AFRICAN loan volumes rose 53 percent last year to hit a record high of just less than $34bn, as banks jostled to get in on some of the sizeable deals on the continent.Thomson Reuters, which released the research on Wednesday, said this growth story should continue into this year and beyond, but that this had left some analysts concerned that the sector may be overheating in some countries.
The ratio of South African government debt to gross domestic product (GDP) was a low 23 percent in 2008, but is expected to peak at close to 50 percent of in 2015-16. While this remains well below levels of the world’s largest debtor governments, such as Greece at 170 percent and even the US at more than 70 percent, economists warn it may be getting too hot for a developing country.

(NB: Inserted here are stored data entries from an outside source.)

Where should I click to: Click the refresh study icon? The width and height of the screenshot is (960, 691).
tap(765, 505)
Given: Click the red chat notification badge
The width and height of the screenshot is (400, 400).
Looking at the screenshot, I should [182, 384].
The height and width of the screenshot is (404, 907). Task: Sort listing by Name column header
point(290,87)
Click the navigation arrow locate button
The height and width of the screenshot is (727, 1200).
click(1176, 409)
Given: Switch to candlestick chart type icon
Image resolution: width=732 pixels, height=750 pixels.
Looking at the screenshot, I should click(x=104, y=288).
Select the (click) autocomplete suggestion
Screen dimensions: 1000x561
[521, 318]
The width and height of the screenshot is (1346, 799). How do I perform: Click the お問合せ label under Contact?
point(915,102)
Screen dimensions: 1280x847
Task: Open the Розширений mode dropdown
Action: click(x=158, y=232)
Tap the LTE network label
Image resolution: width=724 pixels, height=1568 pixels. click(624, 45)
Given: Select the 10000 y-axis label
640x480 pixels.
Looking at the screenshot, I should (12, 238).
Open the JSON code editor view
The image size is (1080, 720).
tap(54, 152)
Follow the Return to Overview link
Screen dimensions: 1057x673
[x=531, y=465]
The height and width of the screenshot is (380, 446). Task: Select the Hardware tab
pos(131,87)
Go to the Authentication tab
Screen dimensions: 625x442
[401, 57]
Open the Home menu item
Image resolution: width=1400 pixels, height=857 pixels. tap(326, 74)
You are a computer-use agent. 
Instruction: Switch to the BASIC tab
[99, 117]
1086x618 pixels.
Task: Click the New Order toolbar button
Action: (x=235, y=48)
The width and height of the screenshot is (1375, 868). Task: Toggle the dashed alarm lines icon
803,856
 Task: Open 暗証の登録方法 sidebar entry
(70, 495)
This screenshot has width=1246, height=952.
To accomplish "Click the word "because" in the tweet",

Growing countries with debt to GDP of below 60 percent have been known to default on repayments in the past. Almost half of South Africa’s 20.3-million credit-active consumers are, meanwhile, struggling to meet debt repayments, according to National Credit Regulator data last month.
The Thomson Reuters research highlighted that syndicated loans — those provided by groups of lenders — attracted growing pools of foreign lenders in the year.
“Lender sentiment has been high on the continent, with Africa remaining one of the only truly syndicated markets left,” said the report.
Investment Solutions chief economist Chris Hart said on Wednesday that there were both advantages and disadvantages to the numbers.
“A lot of it is being incurred for things like infrastructure and capital equipment, so it does help lay the foundation for future growth.”
While this means systemic risk was “not a big issue” on the continent, Mr Hart said it was “a brave new world if you operate with a lot of credit”. He expects the African economy to become much more cyclical in nature — driven by credit cycles — as these trends unfold. He said many more people were becoming creditworthy and taking on credit for consumption purposes.
Investec Asset Management Pan Africa Fund’s Joseph Rohm has been positioning his portfolio, one of the largest on the continent, to take advantage of what he sees as a natural deepening of Africa’s financial markets. “Africa is unleveraged and debt to GDP is at very manageable levels — even lower than 40percent — across Nigeria to Kenya. It is 30percent in Nigeria, for example.”
“It means banks lend more aggressively into this space. There is room for increasing bank penetration into Africa,” he said on Wednesday.
While the government has said its debt levels are sustainable, Finance Minister Pravin Gordhan is coming under increasing pressure to reassure ratings agencies about South Africa’s fiscal and debt stability ahead of the budget next month. – Businessday.